Go to the end to download the full example code.

Nitric oxide formation in air heated by an incident shock wave#

Shock tube experiments are commonly used to study reaction paths and to measure reaction rates at elevated temperatures. You can apply the incident shock reactor model IncidentShock() to validate the reaction mechanism or kinetic parameters derived from such experiments.

The shock tube reactor models, such as the IncidentShcok, the ReflectedShock and the ZNDCalculator models, are initiated by a stream, which is simply a mixture with the addition of the shock wave velocity. You already know how to create a stream if you know how to create a mixture. You can specify the shock wave velocity using the combination of the velocity method of the initial gas stream and the location parameter when you instantiate the incidentShock or the ReflectedShock object.

This example aims to reproduce one of the shock tube experiments done by Camac and Feinberg. Camac and Feinberg measured the production rates of nitric oxide (NO) in shock-heated air over the temperature range of 2300 [K] to 6000 [K]. The NO mole fraction behind the incident shock will be plotted as a function of time (after the passing of the incident shock front). The NO mole fraction profile rapidly rises to a peak value then gradually falls back to its equilibrium level. The predicted peak NO mole fraction is 0.04609 and is in good agreement with the measured and the computed data by Camac and Feinberg.

Reference: M. Camac and R.M. Feinberg, Proceedings of Combustion Institute, vol. 11, p. 137-145 (1967)

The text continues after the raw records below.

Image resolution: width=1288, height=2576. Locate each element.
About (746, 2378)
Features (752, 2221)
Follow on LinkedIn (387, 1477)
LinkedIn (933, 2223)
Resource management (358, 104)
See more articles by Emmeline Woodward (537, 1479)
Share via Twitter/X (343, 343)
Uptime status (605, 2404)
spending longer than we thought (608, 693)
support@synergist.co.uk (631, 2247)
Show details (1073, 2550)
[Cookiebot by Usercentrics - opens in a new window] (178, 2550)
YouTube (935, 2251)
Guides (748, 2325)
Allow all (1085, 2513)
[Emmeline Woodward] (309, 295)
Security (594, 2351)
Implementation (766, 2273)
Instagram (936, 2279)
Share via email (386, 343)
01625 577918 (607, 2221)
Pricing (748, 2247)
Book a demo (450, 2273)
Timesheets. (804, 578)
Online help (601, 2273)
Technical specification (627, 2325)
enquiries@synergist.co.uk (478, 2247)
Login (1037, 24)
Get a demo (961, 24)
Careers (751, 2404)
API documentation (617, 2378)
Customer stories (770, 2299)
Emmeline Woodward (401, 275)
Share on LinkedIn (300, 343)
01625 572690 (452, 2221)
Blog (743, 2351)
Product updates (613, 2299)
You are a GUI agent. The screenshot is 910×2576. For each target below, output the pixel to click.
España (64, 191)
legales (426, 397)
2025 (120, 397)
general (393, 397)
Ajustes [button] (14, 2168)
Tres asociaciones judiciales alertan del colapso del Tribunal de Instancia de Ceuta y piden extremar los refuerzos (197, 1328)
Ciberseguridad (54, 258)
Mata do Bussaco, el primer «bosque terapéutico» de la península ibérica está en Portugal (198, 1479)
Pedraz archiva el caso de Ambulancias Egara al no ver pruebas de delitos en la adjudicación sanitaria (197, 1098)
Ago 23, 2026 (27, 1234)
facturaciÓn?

Import PyChemkin packages and start the logger#

from pathlib import Path
import time

import ansys.chemkin.core as ck  # Chemkin
from ansys.chemkin.core import Color

# chemkin plug flow reactor model
from ansys.chemkin.core.shock.shocktubereactors import IncidentShock
from ansys.chemkin.core.inlet import Stream
from ansys.chemkin.core.logger import logger
import matplotlib.pyplot as plt  # plotting

# check working directory
current_dir = str(Path.cwd())
logger.debug("working directory: " + current_dir)
# set interactive mode for plotting the results
# interactive = True: display plot
# interactive = False: save plot as a PNG file
global interactive
interactive = True

Create the hot air dissociation mechanism file#

Create a new mechanism input file ‘no_hot_air_chem.inp’ that contains the reactions to describe NO formation in heated air. This file is saved to the working directory current_dir.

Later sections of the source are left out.